START Source data

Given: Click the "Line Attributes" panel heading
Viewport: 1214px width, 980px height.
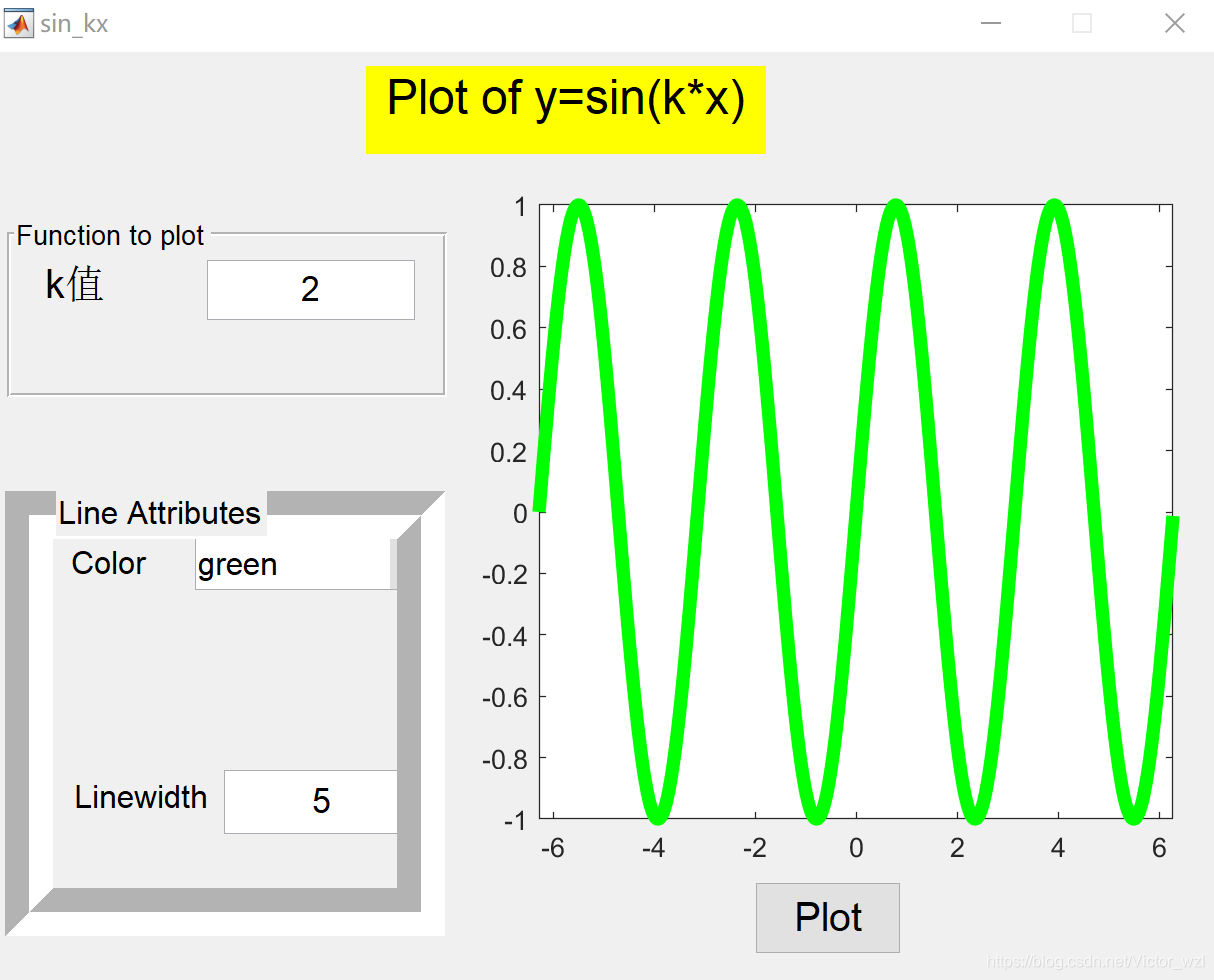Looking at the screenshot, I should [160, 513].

END Source data
START Source data

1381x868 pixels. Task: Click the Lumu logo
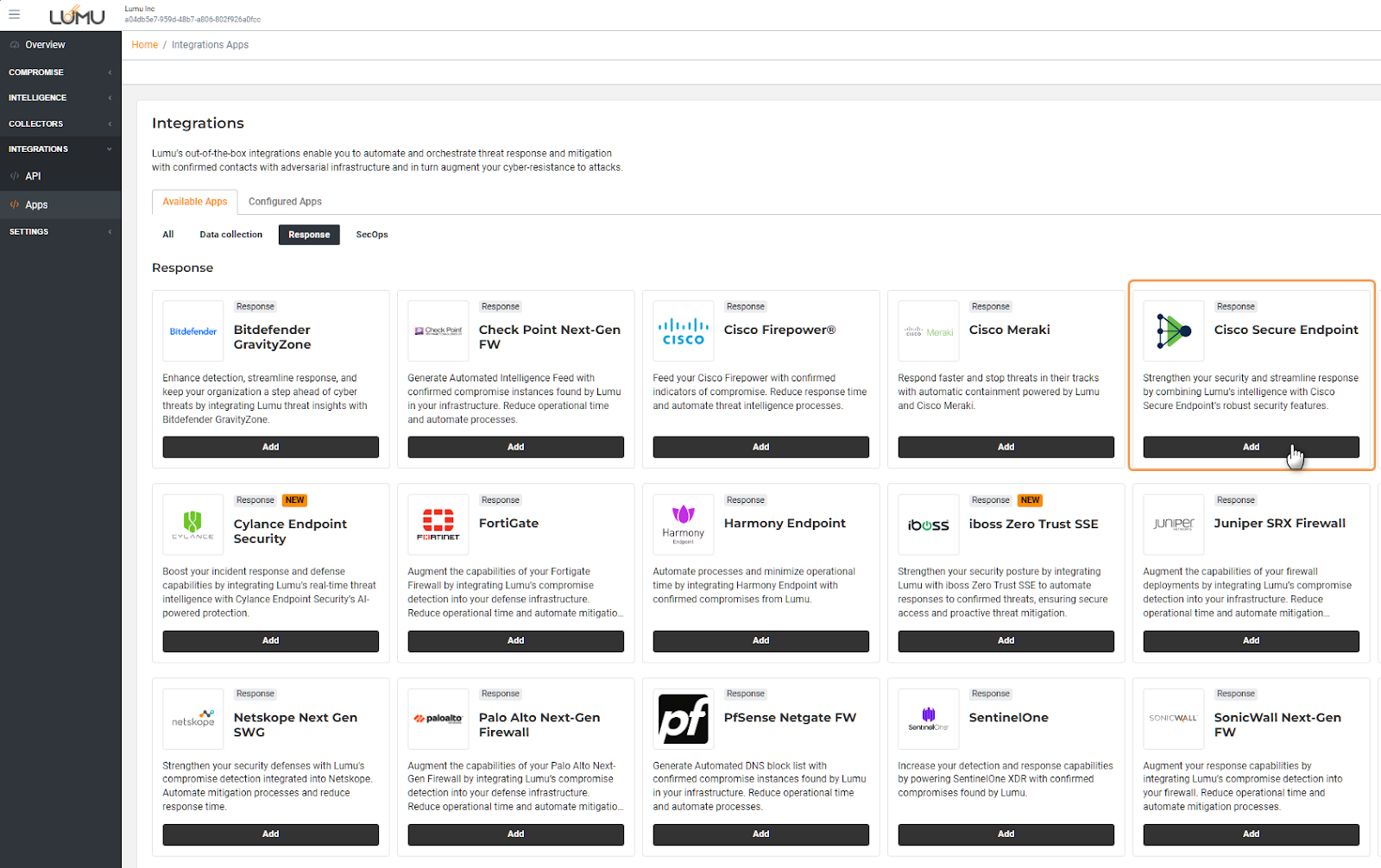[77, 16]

END Source data
START Source data

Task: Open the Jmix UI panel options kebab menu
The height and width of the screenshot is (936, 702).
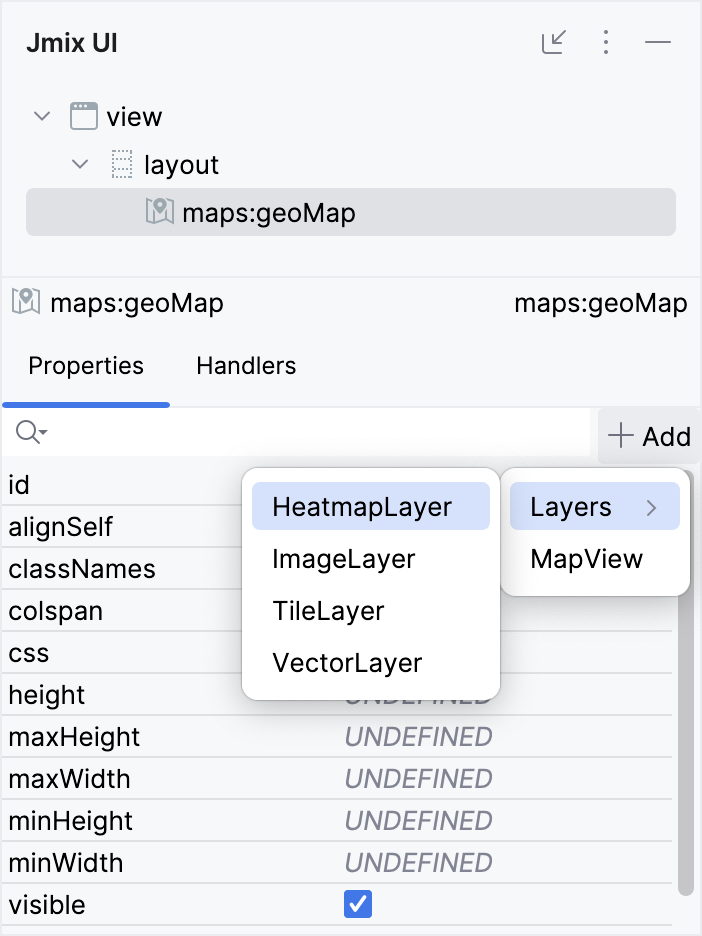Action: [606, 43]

END Source data

Try it:
Filter the records for lines containing the word "panel" and copy each one.

Expected answer:
Given: Click the "Line Attributes" panel heading
Task: Open the Jmix UI panel options kebab menu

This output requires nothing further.